Six Months of Production RAG: What the Tutorials Don't Tell You

The RAG tutorial pipeline is elegant. You chunk your documents, embed them, store them in a vector database, and at query time you retrieve the top-k chunks and pass them to an LLM. Ten lines of LangChain. Works great on the example dataset.

Building Keya AI — an agentic real estate assistant covering 1,000+ ZIP codes — broke most of my assumptions about what production RAG actually requires.

The retrieval problem is not the embedding problem

The standard tutorial treats retrieval as "find semantically similar chunks." That works when your queries and documents live in the same conceptual space. In real estate, they often don't.

A user asking for "a house near good schools" is not asking for documents about school districts. They're asking for a filtered search that requires:

Understanding "good schools" as a structured query (GreatSchools rating ≥ 8, or API score ≥ 800)
Geospatial reasoning (define "near" relative to the property location)
Real-time data (school ratings change; transit data changes)

Embedding similarity gets you none of this. You need a hybrid retrieval system where the LLM generates a structured query, not just a semantic search vector.

This is what the agent tools in Keya are actually doing. The eight tools aren't wrappers around vector search — they're structured API calls to transit data providers, school rating databases, and mortgage calculators. The LLM's job is to decide which tools to call and in what order, not to retrieve text.

Chunking strategy is domain-specific

Most tutorials recommend fixed-size chunking (512 tokens is popular) or sentence-based chunking. For property listings, neither works well.

A listing description like "updated kitchen, hardwood floors throughout, finished basement with wet bar, quiet cul-de-sac, walking distance to train" is a semantic unit. Splitting it at 512 tokens in the middle of a sentence loses the coherent picture. But keeping the entire listing as one chunk means your embedding is averaging over 40 different features, diluting retrieval precision.

We ended up with a structured chunking strategy: each listing generates multiple chunks for different semantic aspects (location, amenities, price history, nearby points of interest), each embedded and stored separately, with the listing ID as a join key. Retrieval becomes a multi-vector lookup followed by a join, not a single nearest-neighbor search.

This is overkill for a Q&A bot over internal docs. It's necessary for a system where "3-bedroom in Lincoln Park under $600k with parking" needs to simultaneously match on bedroom count (structured), neighborhood (geospatial), price (structured range), and parking (feature extraction from description).

Multilingual retrieval without multilingual embeddings

The system needed to handle queries in four languages (English, Spanish, Hindi, Mandarin) while the underlying property data was entirely in English.

The naive solution — translate everything and embed in English — works but loses nuance in translation. The better solution was a query-side translation layer: translate the user query to English, perform retrieval in English, and then translate the retrieved context and the response back. This keeps the embedding space homogeneous while supporting multilingual interaction.

The tricky part is that translation isn't lossless. "Cerca del metro" (near the metro) translates cleanly. Colloquial descriptions of neighborhoods don't. We ended up keeping the original query alongside the translation and using both in a re-ranking step.

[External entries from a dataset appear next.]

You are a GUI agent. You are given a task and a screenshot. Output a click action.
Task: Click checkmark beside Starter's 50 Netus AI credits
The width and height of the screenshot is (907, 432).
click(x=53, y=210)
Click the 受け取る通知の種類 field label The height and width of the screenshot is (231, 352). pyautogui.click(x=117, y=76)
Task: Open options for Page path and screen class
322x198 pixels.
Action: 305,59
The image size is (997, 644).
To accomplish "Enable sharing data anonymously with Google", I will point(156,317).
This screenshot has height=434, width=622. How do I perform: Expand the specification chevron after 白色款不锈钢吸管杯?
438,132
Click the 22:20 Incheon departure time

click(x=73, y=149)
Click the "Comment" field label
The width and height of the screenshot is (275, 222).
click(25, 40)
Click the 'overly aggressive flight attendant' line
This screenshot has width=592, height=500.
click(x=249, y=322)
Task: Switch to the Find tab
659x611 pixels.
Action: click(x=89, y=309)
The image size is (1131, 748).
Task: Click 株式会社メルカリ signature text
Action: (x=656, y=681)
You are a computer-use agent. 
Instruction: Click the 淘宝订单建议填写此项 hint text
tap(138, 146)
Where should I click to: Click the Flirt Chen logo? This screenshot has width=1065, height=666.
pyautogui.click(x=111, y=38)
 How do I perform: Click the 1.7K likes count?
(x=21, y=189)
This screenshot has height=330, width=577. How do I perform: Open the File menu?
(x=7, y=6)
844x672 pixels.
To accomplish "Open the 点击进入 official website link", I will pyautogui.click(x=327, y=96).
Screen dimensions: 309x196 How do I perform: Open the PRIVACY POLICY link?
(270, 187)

The context window is a budget, not a limit

Early in the project, I was trying to maximize the amount of retrieved context — more listings, more data. The responses were verbose and unfocused.

The better framing: the context window is a budget. Every token in the context costs latency and money, and competes with every other token for the model's attention. More retrieved context doesn't mean better answers; it often means the model averages over conflicting signals instead of synthesizing a coherent recommendation.

We settled on a re-ranking step after retrieval: retrieve the top 20 candidates, run a smaller scoring model to rank them by relevance to the specific query, and pass only the top 5 to the LLM with full detail. This cut context size by 75% and improved answer quality.

What I'd do differently

The biggest mistake was building the vector retrieval pipeline before understanding the query patterns. I spent two weeks tuning embedding models and chunking strategies before realizing that most high-value queries required structured lookups, not semantic search. Starting with a query log analysis (even synthetic) would have saved most of that time.

The second mistake was treating the LLM as the bottleneck. It's not — it's the fastest part of the system. The slow parts are the external API calls, the vector database lookups, and the re-ranking step. Parallelizing the tool calls was the single biggest latency improvement.

RAG systems fail in boring ways: slow retrieval, irrelevant context, hallucinated structured data that wasn't in any retrieved chunk. The tutorials show you how to build the happy path. Production requires you to instrument, monitor, and debug every step of the pipeline like you'd debug any other distributed system.

The full system is described on the Keya AI project page. LangChain, Azure OpenAI, and Azure Cognitive Search were the main stack.